WHAT NEEDS TO BE DONE - A verbatim transcript of the data that follows, free of images, is the expected result.

STORED DATA -
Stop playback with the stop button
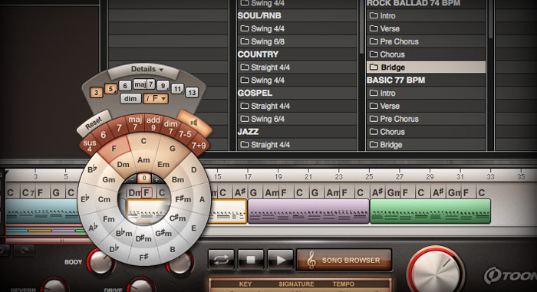 [251, 260]
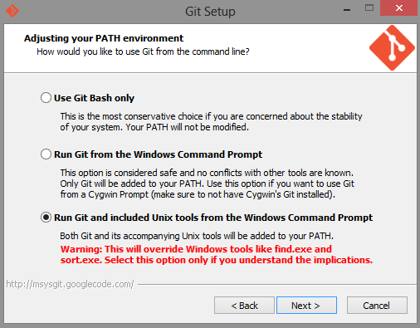Minimize the Git Setup window
This screenshot has height=328, width=420.
point(347,10)
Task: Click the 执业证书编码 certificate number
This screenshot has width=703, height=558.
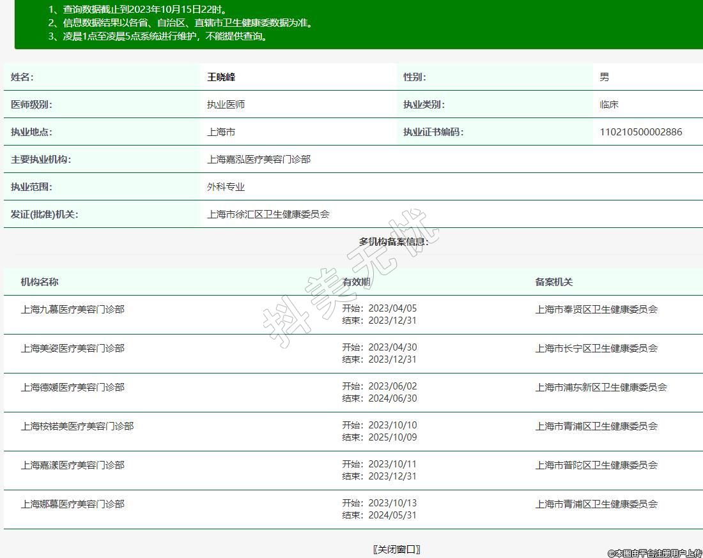Action: [640, 132]
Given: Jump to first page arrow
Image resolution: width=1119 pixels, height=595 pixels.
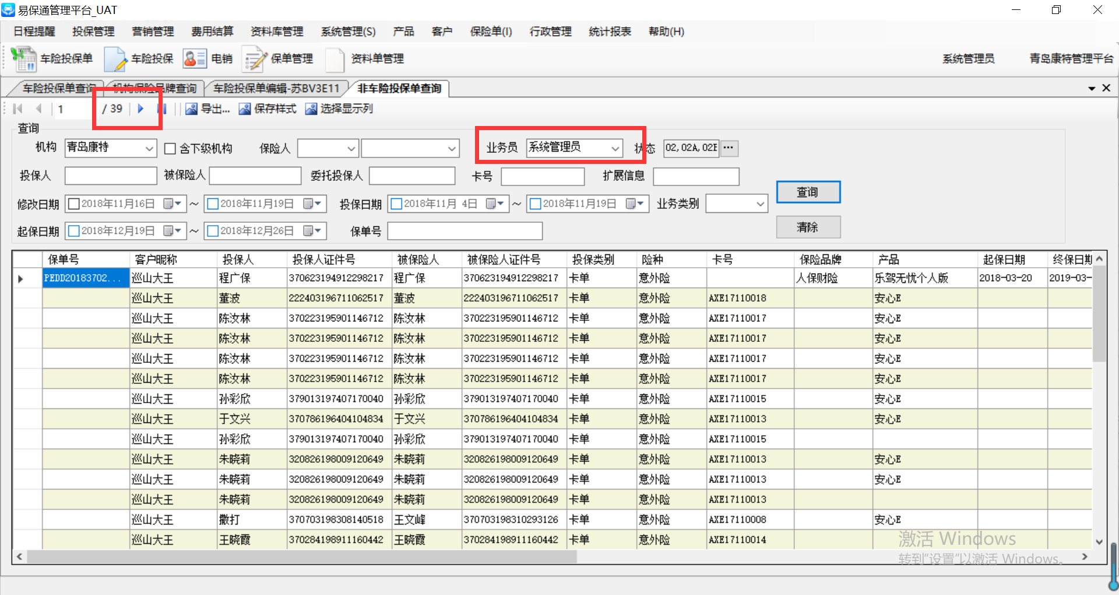Looking at the screenshot, I should tap(17, 109).
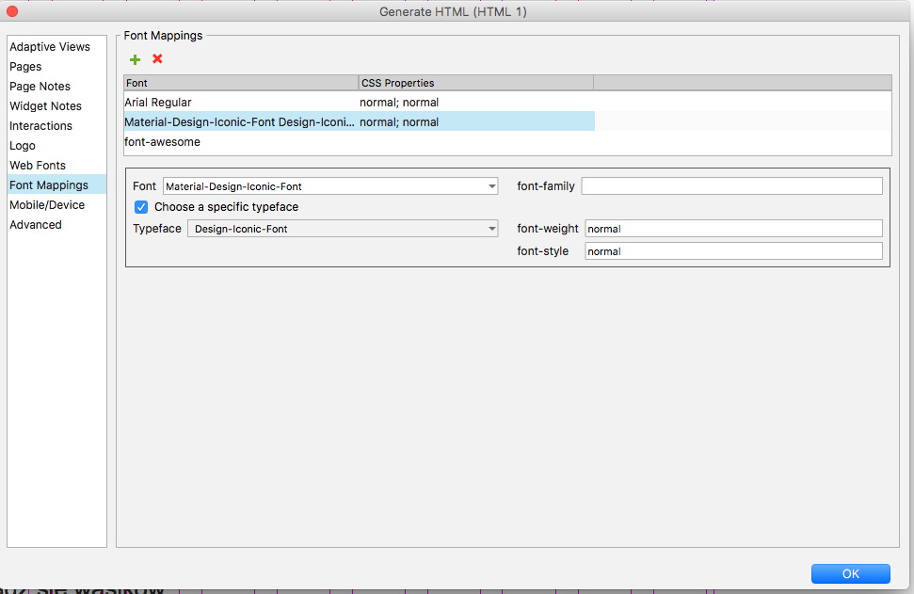Click the font-weight text field
Screen dimensions: 914x594
click(x=733, y=229)
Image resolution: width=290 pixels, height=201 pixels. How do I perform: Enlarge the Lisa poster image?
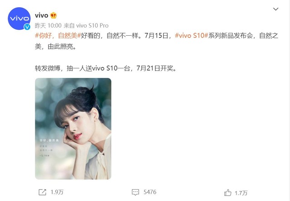pyautogui.click(x=73, y=129)
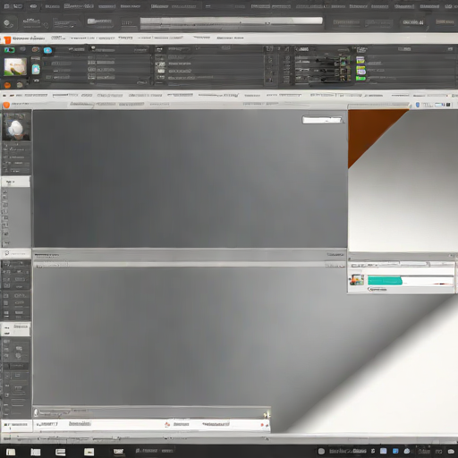Viewport: 458px width, 458px height.
Task: Click the orange square icon below the top toolbar
Action: click(x=7, y=39)
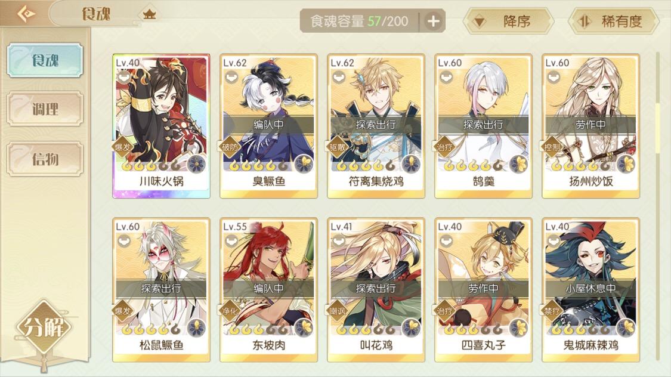Open the pagoda home icon
The width and height of the screenshot is (671, 377).
149,15
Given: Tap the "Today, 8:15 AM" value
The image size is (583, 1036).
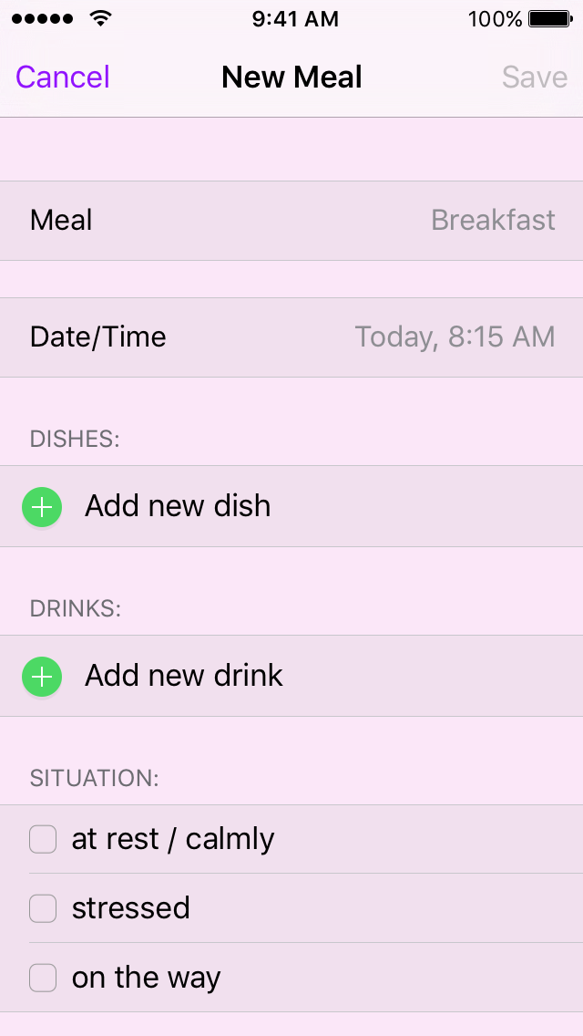Looking at the screenshot, I should coord(455,337).
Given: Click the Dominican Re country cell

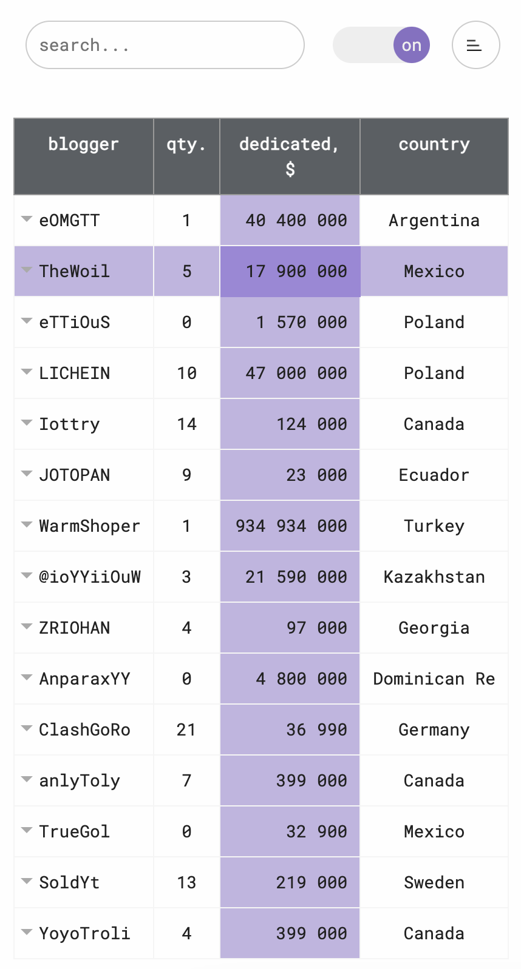Looking at the screenshot, I should click(434, 679).
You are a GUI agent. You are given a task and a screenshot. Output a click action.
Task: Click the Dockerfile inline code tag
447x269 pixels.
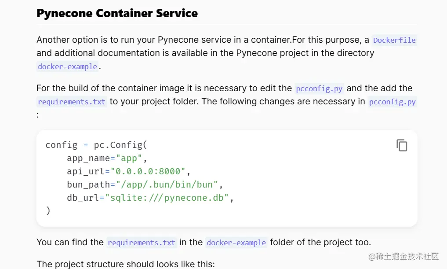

RESULT OF THIS TASK -
Stop playback with the stop button
 [251, 260]
Minimize the Git Setup window
This screenshot has height=328, width=420.
point(347,10)
Task: Click the 执业证书编码 certificate number
This screenshot has width=703, height=558.
Action: [640, 132]
Given: Jump to first page arrow
Image resolution: width=1119 pixels, height=595 pixels.
Looking at the screenshot, I should tap(17, 109).
Click the font-weight text field
Screen dimensions: 914x594
click(x=733, y=229)
Image resolution: width=290 pixels, height=201 pixels. How do I perform: Enlarge the Lisa poster image?
pyautogui.click(x=73, y=129)
Viewport: 458px width, 458px height.
Task: Click the orange square icon below the top toolbar
Action: click(x=7, y=39)
Open the pagoda home icon
The width and height of the screenshot is (671, 377).
149,15
Given: Tap the "Today, 8:15 AM" value
The image size is (583, 1036).
Looking at the screenshot, I should coord(455,337).
Given: Click the Dominican Re country cell

Looking at the screenshot, I should click(434, 679).
You are a GUI agent. You are given a task and a screenshot. Output a click action.
Task: Click the Dockerfile inline code tag
447x269 pixels.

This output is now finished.